Financial Markets and Presidential Election Anxiety
It’s no secret why corporations and major players in the business world are willing to pour tons of cash into presidential elections. The outcome of an election can affect their bottom line as well as their ability to prosper in the marketplace. One 1980 study actually showed that markets move according to a business cycle that parallels the four-year presidential cycle.
Yet in the current battle for the White House the old and easy explanations of whom big money favors are no longer necessarily correct. To characterize Donald Trump, for instance, as a big-money favorite because he’s a Republican would be an oversimplification. He’s pledged to levy import duties on China, and to tax Wall Street.
If Trump kept his word on these issues upon becoming President, he could hardly be called a friend of big business, let alone Wall Street. Both actions would cut significantly into many businesses’ profit margins.
What’s more, several of his competitors for the White House, all along the political spectrum, including Hillary Clinton, Bernie Sanders and Jeb Bush, agree on the need to tax Wall Street.
Notwithstanding her rhetoric, Hillary’s big-money backing has been impressive. It makes you wonder whether the battle for America’s top job should be characterized as Money vs. Money. Some of her biggest supporters have been the PACs, plus employees of CitiGroup, JP Morgan Chase and Goldman Sachs.
As always in America, if you want to play, you have to pay. So far, both backers of Republicans and Democrats are paying, big-time.
Ironically, the unexpected success of the two self-described populist candidates, Donald Trump and Bernie Sanders, is causing confusion in the stock market because, according to Christine Idzelis of InvestmentNews, “[T]heir victories are seen as a vote of no confidence in the nation’s economic and political status quo.” This uncertainty has serious implications, inasmuch as Fed Chair Janet Yellen has pledged to include market turmoil as a factor in deciding whether the Fed will initiate another interest rate increase.
Furthermore, says Idzelis, “Equities are already taking a beating amid increasing concerns about a slowdown in global economic growth and the collapse in oil prices that began in 2014.”

- **What you will do**
- a) Copy the article on financial markets and election anxiety, beginning at "If Trump kept" and ending after "businesses’ profit margins.", and replace "friend" with "ally".
- b) Extend the article on financial markets and presidential election anxiety, picking up after its final sentence.

- **Excerpts from a dataset**

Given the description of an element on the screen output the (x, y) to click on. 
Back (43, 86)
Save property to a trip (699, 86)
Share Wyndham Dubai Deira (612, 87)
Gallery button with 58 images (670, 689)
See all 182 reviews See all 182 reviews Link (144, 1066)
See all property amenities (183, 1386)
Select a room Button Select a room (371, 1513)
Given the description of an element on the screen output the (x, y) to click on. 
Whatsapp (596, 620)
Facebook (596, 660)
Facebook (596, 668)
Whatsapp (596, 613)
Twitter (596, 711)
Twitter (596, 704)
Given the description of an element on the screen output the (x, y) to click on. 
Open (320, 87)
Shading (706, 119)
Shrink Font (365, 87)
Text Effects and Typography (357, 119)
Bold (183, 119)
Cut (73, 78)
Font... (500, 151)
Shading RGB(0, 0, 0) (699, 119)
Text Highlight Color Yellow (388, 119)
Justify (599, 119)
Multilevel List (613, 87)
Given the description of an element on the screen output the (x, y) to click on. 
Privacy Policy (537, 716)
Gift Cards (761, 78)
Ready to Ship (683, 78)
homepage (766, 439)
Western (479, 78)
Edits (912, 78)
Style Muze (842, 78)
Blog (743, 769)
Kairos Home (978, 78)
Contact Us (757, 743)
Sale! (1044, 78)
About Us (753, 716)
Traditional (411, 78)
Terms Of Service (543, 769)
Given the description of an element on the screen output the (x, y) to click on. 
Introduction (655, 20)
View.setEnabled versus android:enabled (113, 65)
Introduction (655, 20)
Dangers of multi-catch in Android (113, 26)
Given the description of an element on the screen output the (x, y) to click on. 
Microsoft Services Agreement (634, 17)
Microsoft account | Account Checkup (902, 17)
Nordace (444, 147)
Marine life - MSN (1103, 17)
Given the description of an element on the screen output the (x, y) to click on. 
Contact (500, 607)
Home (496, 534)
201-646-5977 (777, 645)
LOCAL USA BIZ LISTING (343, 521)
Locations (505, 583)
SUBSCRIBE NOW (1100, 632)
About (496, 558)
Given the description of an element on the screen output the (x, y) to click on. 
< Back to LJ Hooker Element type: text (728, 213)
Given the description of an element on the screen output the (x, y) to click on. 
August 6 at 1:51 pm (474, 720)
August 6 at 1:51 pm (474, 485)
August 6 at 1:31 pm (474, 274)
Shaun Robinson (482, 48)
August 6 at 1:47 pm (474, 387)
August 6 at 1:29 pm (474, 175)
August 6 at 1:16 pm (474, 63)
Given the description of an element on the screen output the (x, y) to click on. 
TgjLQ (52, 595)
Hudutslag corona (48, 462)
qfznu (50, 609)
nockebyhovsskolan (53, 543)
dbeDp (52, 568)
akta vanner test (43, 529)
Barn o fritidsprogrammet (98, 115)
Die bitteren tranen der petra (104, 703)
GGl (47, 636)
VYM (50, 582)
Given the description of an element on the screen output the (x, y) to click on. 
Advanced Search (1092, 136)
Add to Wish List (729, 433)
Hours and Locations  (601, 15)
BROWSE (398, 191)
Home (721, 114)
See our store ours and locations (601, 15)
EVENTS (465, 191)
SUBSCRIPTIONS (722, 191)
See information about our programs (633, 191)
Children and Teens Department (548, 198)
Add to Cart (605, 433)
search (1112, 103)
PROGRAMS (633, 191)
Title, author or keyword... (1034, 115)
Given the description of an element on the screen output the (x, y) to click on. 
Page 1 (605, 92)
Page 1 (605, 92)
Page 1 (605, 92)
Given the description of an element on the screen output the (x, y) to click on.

- **Set of answers**
- a)
If Trump kept his word on these issues upon becoming President, he could hardly be called a ally of big business, let alone Wall Street. Both actions would cut significantly into many businesses’ profit margins.

- b)
The tricky part is that while the market is affected by presidential election mayhem, it’s unlikely to subside once the pick is made. Then again, maybe we all already knew that while politics can cause market turmoil, it can’t cure it.
Thus the best strategy is to vote for the candidate of your choice, but don’t bet your portfolio on your politics. In the voting booth when you choose one option you have to give up the other. But in investing the name of the game is to spread the risk around among a variety of options.
That said, every technical and fundamental indicator suggests the outlook for stocks is increasingly dismal, while an increasing number of experts are predicting recession here and worldwide. On concerns of global uncertainty and a drop in oil prices, professional traders and investors have already driven gold past its twelve hundred dollar resistance mark. That’s because the precious metal is negatively correlated to both the dollar and dollar-denominated investments like stocks.
Fortunately, neither the political party of your choice or the one you deplore is going to change that correlation. So once you realize your financial fate is in no one’s hands but your own, go ahead and follow the cynical advice of Al Capone who, according to legend, used to urge Chicago residents to “Vote early and often.”
I would update Big Al’s comment as follows: Vote early or late. But no matter who you vote for, hedge your bets.